The English used in this article or section may not be easy for everybody to understand. You can help Wikipedia by reading Wikipedia:How to write Simple English pages, then simplifying the article.(December 2024) An editor's reason for this is: technical words not everyone can understand.
A compiler is a computer program that translates computer code written in one programming language into another programming language. The first language is called the source language, and the code is called source code. The second language is called the target and can usually be understood by computers. In that case, the instructions become machine code.
If a compiler can convert the same instruction text into machine code for different computers (like smartphones or video game machines), it is a 'cross-compiler'. If the compiler can make instruction text that is easier for people to read, it is a 'de-compiler'. People who write these instructions are called programmers. Some even made programs that can translate the instructions that describe how a compiler should work, into a compiler. That kind of program is called a compiler-compiler.

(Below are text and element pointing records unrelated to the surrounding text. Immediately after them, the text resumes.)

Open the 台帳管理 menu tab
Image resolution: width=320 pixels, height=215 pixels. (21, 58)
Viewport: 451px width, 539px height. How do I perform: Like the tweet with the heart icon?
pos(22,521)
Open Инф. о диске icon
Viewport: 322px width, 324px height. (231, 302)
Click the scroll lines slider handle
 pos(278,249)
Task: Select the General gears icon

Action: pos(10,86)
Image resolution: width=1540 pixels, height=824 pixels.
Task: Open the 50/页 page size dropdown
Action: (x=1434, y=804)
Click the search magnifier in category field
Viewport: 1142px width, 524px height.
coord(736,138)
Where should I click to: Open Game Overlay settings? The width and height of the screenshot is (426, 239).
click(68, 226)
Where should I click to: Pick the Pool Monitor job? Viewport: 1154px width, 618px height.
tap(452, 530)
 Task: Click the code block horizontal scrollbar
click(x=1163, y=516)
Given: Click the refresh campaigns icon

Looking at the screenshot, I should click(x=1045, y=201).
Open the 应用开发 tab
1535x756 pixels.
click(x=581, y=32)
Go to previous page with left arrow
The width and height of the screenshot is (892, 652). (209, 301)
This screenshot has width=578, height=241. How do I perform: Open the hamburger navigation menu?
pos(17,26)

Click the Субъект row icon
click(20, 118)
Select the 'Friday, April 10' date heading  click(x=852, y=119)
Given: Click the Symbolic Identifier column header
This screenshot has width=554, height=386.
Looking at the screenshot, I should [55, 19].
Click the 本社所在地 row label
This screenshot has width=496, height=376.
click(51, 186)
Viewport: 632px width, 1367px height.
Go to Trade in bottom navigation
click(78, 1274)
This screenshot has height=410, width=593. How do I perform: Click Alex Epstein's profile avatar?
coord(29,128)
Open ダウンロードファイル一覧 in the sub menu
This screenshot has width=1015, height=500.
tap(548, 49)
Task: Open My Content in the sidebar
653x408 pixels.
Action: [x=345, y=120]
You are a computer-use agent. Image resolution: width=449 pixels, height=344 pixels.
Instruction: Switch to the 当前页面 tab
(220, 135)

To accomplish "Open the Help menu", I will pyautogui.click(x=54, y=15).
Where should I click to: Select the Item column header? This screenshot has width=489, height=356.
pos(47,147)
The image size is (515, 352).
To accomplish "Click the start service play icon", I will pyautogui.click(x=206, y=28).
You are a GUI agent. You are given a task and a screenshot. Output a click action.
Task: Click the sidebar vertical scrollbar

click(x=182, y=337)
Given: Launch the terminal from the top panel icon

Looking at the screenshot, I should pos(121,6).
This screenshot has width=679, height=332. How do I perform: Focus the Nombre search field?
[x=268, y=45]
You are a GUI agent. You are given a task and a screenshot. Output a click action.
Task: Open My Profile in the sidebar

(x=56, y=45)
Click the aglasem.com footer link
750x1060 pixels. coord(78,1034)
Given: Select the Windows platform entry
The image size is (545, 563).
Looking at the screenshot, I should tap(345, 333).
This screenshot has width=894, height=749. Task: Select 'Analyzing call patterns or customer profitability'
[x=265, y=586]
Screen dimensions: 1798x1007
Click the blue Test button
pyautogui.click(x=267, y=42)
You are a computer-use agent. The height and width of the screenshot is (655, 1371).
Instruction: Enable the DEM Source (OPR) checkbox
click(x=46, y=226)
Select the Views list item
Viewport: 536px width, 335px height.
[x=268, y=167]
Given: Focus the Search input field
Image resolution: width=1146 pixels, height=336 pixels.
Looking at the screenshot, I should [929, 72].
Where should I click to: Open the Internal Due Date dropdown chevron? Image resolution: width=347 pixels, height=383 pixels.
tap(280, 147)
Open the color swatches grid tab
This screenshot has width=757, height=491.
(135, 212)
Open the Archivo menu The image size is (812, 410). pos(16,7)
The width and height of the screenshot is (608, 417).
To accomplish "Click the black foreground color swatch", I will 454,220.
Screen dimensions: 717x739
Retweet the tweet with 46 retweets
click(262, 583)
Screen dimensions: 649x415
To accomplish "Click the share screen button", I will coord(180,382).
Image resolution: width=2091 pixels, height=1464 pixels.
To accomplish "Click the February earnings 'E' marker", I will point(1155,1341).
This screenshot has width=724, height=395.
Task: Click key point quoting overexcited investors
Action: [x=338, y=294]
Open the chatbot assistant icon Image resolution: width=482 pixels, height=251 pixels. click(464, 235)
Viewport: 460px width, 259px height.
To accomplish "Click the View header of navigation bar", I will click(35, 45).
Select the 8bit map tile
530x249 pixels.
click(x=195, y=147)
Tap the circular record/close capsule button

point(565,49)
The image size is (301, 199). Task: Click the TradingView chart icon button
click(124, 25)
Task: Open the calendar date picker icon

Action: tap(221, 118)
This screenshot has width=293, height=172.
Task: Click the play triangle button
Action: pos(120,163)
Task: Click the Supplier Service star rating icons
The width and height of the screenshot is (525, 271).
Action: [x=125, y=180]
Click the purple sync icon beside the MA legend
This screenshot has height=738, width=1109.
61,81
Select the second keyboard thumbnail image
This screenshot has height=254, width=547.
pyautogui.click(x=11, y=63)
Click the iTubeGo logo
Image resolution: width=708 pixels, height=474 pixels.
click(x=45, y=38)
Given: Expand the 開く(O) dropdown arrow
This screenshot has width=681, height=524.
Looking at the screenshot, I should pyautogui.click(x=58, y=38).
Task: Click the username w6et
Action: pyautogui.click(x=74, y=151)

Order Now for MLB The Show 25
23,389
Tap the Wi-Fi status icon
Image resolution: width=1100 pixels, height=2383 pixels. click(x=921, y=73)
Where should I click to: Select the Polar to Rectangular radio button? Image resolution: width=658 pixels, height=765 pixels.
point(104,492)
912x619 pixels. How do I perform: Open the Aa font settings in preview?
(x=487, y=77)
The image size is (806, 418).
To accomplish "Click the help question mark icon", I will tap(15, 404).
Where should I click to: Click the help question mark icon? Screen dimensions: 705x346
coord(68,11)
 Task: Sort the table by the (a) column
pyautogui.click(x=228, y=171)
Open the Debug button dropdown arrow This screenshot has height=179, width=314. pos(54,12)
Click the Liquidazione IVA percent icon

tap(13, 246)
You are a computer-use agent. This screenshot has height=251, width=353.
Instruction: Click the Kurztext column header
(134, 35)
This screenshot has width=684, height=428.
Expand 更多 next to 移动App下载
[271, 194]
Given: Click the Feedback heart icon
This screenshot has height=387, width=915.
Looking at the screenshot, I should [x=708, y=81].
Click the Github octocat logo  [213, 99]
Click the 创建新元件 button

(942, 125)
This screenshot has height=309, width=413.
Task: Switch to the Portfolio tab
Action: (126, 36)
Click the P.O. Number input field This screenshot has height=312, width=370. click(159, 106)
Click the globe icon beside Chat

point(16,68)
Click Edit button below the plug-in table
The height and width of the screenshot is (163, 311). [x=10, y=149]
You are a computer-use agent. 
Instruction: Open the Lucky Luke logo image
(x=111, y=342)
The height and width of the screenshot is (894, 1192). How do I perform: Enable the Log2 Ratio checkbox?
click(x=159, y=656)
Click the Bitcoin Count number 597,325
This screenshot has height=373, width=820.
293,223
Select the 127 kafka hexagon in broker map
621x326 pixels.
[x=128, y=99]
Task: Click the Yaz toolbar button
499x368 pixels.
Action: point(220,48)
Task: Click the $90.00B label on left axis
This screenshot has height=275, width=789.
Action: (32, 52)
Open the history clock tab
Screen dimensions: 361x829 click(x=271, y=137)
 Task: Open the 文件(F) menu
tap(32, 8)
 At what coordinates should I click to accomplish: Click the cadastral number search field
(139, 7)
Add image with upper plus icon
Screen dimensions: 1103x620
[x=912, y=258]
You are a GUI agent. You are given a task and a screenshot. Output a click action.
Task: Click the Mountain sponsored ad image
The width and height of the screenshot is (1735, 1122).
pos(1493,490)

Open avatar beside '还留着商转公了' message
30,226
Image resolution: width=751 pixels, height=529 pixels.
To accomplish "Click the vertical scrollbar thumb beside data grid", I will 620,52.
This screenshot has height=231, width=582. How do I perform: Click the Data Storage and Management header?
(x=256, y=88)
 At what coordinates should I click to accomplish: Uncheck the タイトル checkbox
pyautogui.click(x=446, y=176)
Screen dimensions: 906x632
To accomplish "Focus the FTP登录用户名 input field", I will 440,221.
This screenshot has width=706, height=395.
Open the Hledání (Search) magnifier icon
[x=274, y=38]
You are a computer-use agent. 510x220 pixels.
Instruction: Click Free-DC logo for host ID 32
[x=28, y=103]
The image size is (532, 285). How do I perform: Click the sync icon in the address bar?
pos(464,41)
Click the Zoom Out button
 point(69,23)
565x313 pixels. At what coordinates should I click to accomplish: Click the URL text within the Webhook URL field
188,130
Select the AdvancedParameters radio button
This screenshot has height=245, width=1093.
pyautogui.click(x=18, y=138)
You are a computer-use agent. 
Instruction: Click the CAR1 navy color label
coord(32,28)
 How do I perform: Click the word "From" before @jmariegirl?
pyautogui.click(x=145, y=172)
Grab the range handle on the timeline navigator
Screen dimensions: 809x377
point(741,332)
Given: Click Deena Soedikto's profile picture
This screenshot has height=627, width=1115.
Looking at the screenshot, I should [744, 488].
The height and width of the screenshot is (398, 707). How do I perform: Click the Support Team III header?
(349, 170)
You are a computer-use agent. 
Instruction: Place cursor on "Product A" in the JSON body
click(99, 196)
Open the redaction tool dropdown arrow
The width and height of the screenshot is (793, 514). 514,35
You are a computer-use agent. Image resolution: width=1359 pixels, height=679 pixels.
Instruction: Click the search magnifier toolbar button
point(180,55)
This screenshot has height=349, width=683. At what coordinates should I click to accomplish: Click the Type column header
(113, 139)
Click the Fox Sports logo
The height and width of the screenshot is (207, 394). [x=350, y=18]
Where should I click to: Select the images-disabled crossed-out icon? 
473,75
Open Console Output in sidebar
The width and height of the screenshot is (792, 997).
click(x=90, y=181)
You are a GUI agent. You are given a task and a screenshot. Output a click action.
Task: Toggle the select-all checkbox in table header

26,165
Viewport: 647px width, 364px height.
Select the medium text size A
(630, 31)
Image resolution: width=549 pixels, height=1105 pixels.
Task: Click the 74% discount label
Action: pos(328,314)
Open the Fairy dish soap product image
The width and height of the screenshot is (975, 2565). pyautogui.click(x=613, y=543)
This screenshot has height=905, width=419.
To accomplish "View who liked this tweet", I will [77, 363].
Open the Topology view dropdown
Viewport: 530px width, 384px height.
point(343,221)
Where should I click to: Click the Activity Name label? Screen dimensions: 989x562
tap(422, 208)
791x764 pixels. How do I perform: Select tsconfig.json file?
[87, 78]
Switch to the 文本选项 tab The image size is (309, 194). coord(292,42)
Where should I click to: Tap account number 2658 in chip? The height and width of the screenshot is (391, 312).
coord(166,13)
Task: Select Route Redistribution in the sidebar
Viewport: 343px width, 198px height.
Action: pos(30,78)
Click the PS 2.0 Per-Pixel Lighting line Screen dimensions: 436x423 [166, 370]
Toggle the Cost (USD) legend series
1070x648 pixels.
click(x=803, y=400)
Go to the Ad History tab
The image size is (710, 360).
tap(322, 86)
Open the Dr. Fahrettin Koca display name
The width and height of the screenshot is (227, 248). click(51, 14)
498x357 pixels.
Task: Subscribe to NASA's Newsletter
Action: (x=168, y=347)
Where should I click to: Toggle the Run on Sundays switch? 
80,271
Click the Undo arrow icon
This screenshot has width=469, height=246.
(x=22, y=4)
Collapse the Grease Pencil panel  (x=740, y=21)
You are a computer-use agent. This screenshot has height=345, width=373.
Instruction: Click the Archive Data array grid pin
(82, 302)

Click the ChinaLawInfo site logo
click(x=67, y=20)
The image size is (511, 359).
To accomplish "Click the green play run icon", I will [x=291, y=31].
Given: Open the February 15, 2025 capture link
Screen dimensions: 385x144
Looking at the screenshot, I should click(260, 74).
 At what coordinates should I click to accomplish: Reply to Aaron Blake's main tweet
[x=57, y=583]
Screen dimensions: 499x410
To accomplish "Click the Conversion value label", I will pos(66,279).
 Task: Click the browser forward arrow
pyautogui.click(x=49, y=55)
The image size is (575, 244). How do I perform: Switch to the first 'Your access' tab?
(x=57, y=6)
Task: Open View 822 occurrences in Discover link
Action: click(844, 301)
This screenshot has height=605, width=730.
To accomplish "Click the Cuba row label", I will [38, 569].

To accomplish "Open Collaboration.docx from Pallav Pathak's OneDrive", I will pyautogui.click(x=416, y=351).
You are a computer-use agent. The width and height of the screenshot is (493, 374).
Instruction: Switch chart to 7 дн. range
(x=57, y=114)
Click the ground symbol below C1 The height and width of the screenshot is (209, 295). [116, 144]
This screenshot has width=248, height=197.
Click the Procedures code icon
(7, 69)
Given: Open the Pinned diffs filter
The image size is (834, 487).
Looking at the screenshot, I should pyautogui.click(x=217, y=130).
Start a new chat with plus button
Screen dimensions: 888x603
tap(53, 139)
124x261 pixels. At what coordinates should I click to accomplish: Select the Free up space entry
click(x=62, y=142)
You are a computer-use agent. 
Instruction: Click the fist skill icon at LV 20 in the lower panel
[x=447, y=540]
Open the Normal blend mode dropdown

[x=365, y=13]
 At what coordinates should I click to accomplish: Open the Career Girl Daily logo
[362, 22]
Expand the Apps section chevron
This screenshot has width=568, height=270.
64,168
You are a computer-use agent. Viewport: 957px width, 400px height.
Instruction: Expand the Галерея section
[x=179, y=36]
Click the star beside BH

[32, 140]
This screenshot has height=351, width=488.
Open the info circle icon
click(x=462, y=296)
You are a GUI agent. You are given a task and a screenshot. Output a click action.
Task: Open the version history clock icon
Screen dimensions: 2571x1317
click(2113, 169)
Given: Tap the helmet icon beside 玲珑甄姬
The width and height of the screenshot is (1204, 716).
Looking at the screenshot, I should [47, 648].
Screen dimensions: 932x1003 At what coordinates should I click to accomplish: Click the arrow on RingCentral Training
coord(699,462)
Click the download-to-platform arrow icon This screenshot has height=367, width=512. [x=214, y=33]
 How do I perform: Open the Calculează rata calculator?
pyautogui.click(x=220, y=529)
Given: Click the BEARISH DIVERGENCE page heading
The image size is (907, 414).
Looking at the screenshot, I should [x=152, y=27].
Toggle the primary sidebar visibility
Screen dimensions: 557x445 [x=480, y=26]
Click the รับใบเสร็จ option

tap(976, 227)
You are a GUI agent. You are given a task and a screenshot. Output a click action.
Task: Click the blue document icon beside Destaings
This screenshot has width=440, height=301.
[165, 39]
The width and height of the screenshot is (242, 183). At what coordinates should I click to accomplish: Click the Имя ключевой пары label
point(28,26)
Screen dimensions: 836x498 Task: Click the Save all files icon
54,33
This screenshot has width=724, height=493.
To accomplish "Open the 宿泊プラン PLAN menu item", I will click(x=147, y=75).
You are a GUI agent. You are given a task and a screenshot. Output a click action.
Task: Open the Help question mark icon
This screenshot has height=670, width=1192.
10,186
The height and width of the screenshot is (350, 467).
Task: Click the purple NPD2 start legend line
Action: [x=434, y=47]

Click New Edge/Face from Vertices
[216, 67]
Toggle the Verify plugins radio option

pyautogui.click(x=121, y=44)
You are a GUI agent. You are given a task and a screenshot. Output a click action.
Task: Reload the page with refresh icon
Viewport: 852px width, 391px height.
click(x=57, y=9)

A compiler usually has three steps. It reads the text and makes notes about how the instructions go together. If the instructions don't make sense, it will try to tell the programmer. Then it will use what it knows about the target language to make the instructions fit better. It then writes down the instructions in the target language. If the source instructions are on different pages, it may have to compile several before it can write everything down.
Compiling the language
A compiler has six parts :
The first piece, a lexical analyzer, reads a page of instruction text and splits it into words and sentences. It also marks the type for each word. For example, a word may be number, a variable, a verb, a math sign, or an adjective. The output of a lexical analyzer is a list of tokens.
A parser reads in the output of the lexical analyzer, and verifies the syntax of the language. If the input program is syntactically incorrect or has a type error, it generates errors and warnings. This is called semantic analysis. For example, the parser might complain about the example above, if it had not already seen y with its type adjective. The parser uses all the information to make a structure typically called an Abstract Syntax Tree (AST).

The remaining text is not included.